Figure 6. Intermediate estimates for archival dataset.

Individual mean estimates of longitude and latitude for a 10 day period in February with CI ranges shown, as well as the CI range for intermediate estimates (full path) shown as a continuous band.

doi:10.1371/journal.pone.0007324.g006

Discussion

The flexibility provided by Bayesian methods for complex problems [36], [38], [50] proved fruitful in this study. We have demonstrated a general approach for estimating true locations from both archival tag data and satellite fixes, accepting either source as raw data. This approach handles erroneous existing location estimates and other problems by incorporating all available sources of information in one unified process. We have shown how this approach can be used to obtain all of the common measures of interest in tracking studies by summarizing the posterior. These are path estimates, estimate precision, latent estimates, combinations and diagnostics of location estimates.

Path

The likely (posterior mean) path for a basic representation of position over time. These can be used to plot simple tracks, or to query other datasets (such as productivity measures) for corresponding information at that location and time.

Precision

For each estimate we can obtain precision estimates (CI). These probability densities are bivariate and can be obtained separately for each time step in the sequence, or for combined durations as required. This information can be used for more nuanced interrogation of other datasets to obtain representative values based on the spatial precision of the estimate.

Latent estimates

Estimates of latent locations can be obtained, representing the intermediate positions between those explicitly measured. These represent each period between Argos locations or times between each twilight for archival tags: in general they represent periods between those of (primary) data collection relevant to location estimation. Latent estimates may also be summarized as a mean and CI, and used to provide estimates of the full path between individual time steps. The density of intermediate locations provides a model of the possible range of the track, similar in intention to the spatial smoothing mechanisms employed in other studies.

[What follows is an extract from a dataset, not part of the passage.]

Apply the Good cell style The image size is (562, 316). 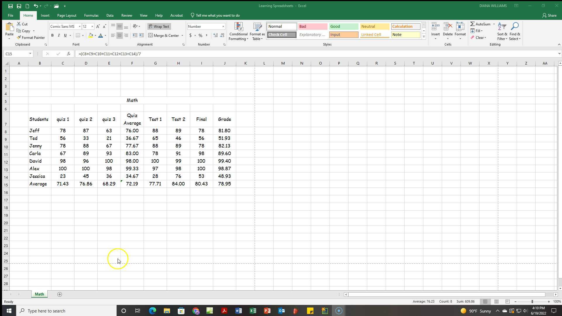(343, 26)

While direct estimates are constrained by likely movement regimes as well as the available data, the latent estimates represent the residual possible movement in-between.

Unlike some studies using techniques that require subsequent clipping [14], [25], time spent estimates can be made without spurious presence on land or other out-of-bounds areas. Also, there is a more realistic probability transition from land to marine areas even for complexly shaped coastlines.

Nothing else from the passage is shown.